夕焼けノスタルジー【完】

2章 /俺だけただ、止まってるだけやないんやって




腹が立つ気持ちが半分、何してるんやろうと冷静な気持ちが半分。前者は勿論汐ちゃんに対してで、後者は自分達の壊れてしまった関係について。



人と深く関わるのはやっぱり俺には難しい。汐ちゃんと少しずつやけど、距離が縮まってきていたように思ってた。やけどそう思っていたのは俺だけやった。壊れる時は酷く呆気ない。



ここ最近ずっと心ここにあらずな様子やった汐ちゃんに声をかけたけれど、俺には関係無い事やからという遠回しな拒絶と共に、最後まで自分の悩みを打ち明けてはこなかった。



かと思えば俺の中に土足で踏み込んでこようとする。



知られたく無かった部分に気づかれて、拒絶しても無理矢理押し入ってきた末に馬鹿げた事を口にされた。自分を愛理ちゃんの代わりにしろなんて。



冗談で言った言葉や無い事くらい、あの至極真面目な表情を見ていたら分かった。分かったから尚更腹が立った。マネージャーってそういう事もする仕事なんやと。

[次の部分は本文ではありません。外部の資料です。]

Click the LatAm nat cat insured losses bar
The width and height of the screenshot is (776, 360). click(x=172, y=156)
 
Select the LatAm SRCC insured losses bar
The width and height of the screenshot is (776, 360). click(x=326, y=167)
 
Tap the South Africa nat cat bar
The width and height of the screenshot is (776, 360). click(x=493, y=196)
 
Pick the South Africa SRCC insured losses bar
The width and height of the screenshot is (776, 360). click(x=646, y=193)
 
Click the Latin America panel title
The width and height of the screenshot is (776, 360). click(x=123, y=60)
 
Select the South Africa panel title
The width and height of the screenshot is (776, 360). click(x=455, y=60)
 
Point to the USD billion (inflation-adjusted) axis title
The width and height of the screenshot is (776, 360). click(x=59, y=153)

激情に任せるように酷く抱いて、そのまま汐ちゃんとの関係を終わらせようと思ってた。どっちみち俺達は間違った関わり方をした。もう一度やり直すのはきっと難しい。



そう思っていたのに、汐ちゃんは行為後涼しい表情で「また明日」とそう言って俺の元を去って行った。仕事として顔を合わせる時も、何ら変わらない態度をとるーーーーーのに、それが終わるとまたおかしな事を口にしだす。



【今日はーーーーしないんですか】なんて。



汐ちゃんを酷く抱いたって欲求だけが満たされるだけで、終わった後虚しい気持ちを味わうだけ。それはお互い様やないん?汐ちゃんは何が望みなん。